→ What needs to be done
From the entries, copy each line that includes "will".

→ Dataset extract
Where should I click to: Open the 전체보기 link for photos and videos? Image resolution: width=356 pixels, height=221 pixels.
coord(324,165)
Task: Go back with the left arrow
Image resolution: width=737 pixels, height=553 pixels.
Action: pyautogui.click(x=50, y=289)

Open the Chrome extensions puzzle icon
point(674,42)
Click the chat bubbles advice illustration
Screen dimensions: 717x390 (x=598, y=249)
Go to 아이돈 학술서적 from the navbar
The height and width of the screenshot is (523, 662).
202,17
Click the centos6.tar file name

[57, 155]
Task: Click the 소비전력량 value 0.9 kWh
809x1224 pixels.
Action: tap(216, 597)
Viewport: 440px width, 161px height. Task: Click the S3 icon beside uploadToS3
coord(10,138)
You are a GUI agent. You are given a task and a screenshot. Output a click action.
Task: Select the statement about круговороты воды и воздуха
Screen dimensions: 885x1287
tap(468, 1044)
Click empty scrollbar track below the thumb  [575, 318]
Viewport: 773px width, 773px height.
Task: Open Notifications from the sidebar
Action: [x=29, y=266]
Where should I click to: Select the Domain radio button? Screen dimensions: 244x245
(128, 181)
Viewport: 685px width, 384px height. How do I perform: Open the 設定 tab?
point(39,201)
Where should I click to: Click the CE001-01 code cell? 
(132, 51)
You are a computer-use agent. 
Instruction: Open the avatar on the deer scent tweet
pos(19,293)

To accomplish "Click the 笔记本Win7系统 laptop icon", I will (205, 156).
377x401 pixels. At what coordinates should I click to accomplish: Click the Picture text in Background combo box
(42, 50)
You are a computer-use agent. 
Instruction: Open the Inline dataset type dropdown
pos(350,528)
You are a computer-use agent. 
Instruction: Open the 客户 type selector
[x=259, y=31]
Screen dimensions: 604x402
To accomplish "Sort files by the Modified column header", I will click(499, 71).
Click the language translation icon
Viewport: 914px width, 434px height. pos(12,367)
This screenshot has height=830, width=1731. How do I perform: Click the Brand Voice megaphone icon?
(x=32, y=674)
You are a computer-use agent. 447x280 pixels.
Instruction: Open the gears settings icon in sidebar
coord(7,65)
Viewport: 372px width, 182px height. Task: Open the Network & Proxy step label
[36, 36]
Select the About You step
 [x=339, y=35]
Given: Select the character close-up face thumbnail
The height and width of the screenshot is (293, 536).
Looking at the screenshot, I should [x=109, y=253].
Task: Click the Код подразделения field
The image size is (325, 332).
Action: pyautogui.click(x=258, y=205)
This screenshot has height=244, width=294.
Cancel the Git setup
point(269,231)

→ Written answer
To accomplish "Click the 笔记本Win7系统 laptop icon", I will (205, 156).
To accomplish "Sort files by the Modified column header", I will click(499, 71).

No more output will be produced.